**Task input:**
^^^^^^^^^^^^^^^^

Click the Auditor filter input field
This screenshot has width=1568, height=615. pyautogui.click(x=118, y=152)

^^^^^^^^^^^^^^^^

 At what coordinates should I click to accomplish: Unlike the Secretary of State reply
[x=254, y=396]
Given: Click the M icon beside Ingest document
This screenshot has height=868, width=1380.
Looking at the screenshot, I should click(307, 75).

^^^^^^^^^^^^^^^^

**Work to complete:**
How many lines in the records contain the string "height"? Case matters, and the reply should be the number alone.

**Finished exercise:**
2